Items from a dataset

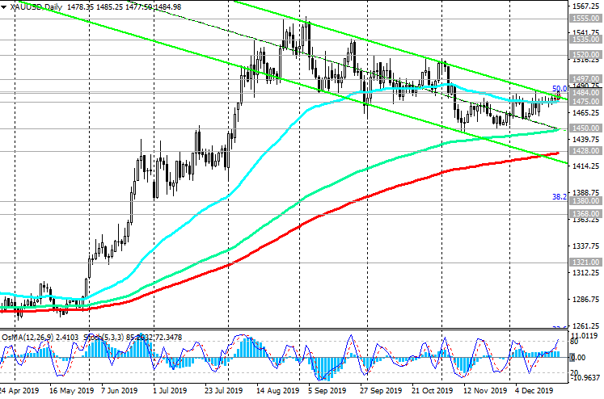Click the chart shift triangle beside XAUUSD
This screenshot has height=399, width=604.
click(x=4, y=7)
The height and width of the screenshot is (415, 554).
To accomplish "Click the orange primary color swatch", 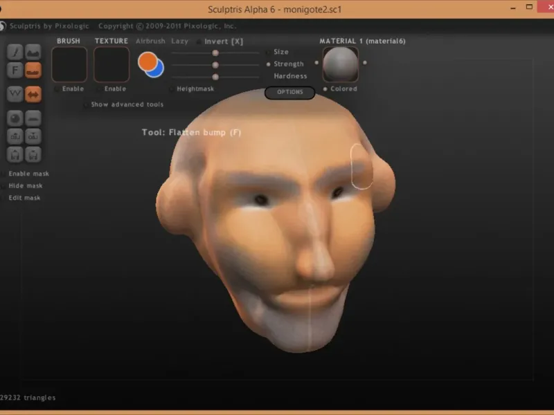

▶ **Work to complete**
Rewrite every line of the records above as a numbered list, omitting any blank lines and leaving the pictures out.

▶ **Solution to the problem**
1. Click the chart shift triangle beside XAUUSD
2. This screenshot has height=399, width=604.
3. click(x=4, y=7)
4. The height and width of the screenshot is (415, 554).
5. To accomplish "Click the orange primary color swatch", 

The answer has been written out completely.